Recycled used nappies go on sale in Japan
The world’s first recycled nappies have gone on sale in Japan as the nation attempts to balance the needs of a rapidly ageing population and reduce the amount of waste that ends up in its landfills.
Unicharm Corp released its new “horizontally recycled” nappies at shopping centres across Kumamoto prefecture in southern Japan on Saturday.
Items that are horizontally recycled are turned into the same product they were originally, although the concept is unusual in the personal hygiene sector.
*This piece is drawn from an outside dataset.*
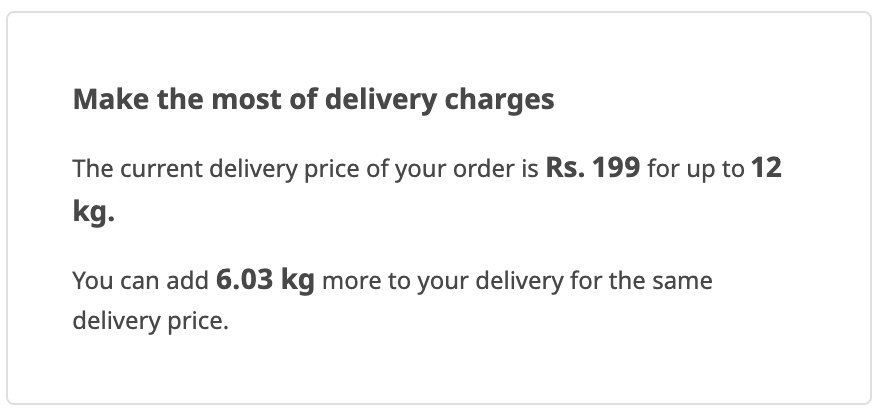The image size is (884, 412).
Task: Click 'more to your delivery' text
Action: [x=443, y=281]
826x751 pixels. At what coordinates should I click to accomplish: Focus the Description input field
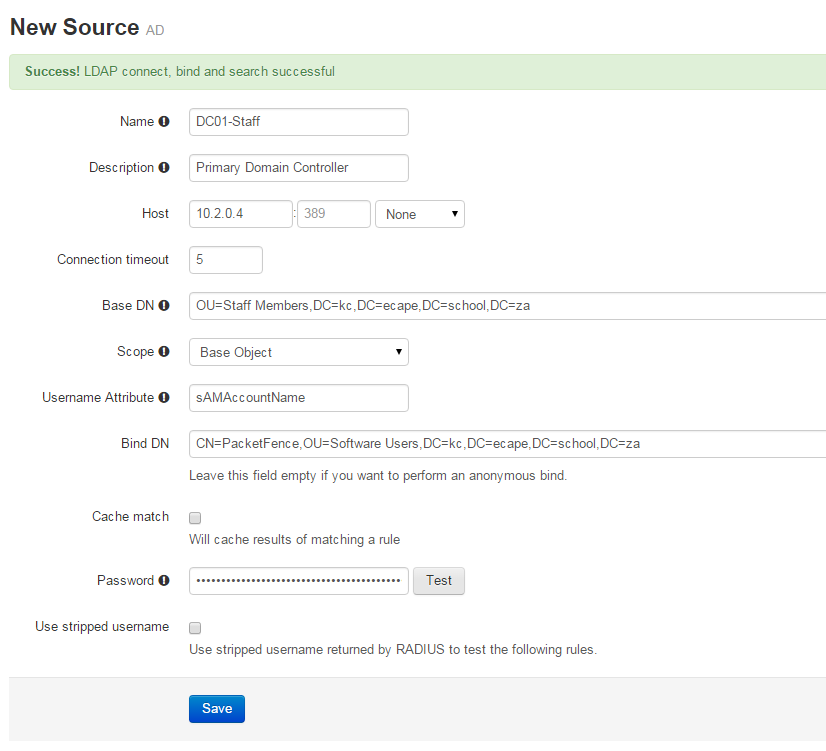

The previously soiled nappies come in sizes for both babies and adults, although the demographic crisis that looms over Japan means that demand is already greater for adult nappies than it is for newborns.
A pack of 42 children’s nappies costs 1,078 yen (£5.63), which is slightly more pricey than regular disposable versions.
Tokyo-based Unicharm said it has developed a new process that utilises ozone to sterilise, bleach and remove odours from the material of used nappies before it is turned into reusable pulp that is indistinguishable from new materials.
The company’s new product dates back to 2016, when it signed an agreement with the two local governments in Kagoshima prefecture in southern Japan that did not have an incinerator for their municipal waste and had filled a landfill site that was meant to meet local people’s needs for three decades in just eight years.
Officials estimate that 20 per cent of the waste from the towns of Shibushi and Osaki was disposable nappies and that figure was projected to increase as the local population aged.
A recycling centre in Osaki was selected as the site of a demonstration facility where nappies would be gathered before undergoing an initial washing before the materials were separated, crushed and transferred to a nearby Unicharm plant for the ozone cleansing and reprocessing.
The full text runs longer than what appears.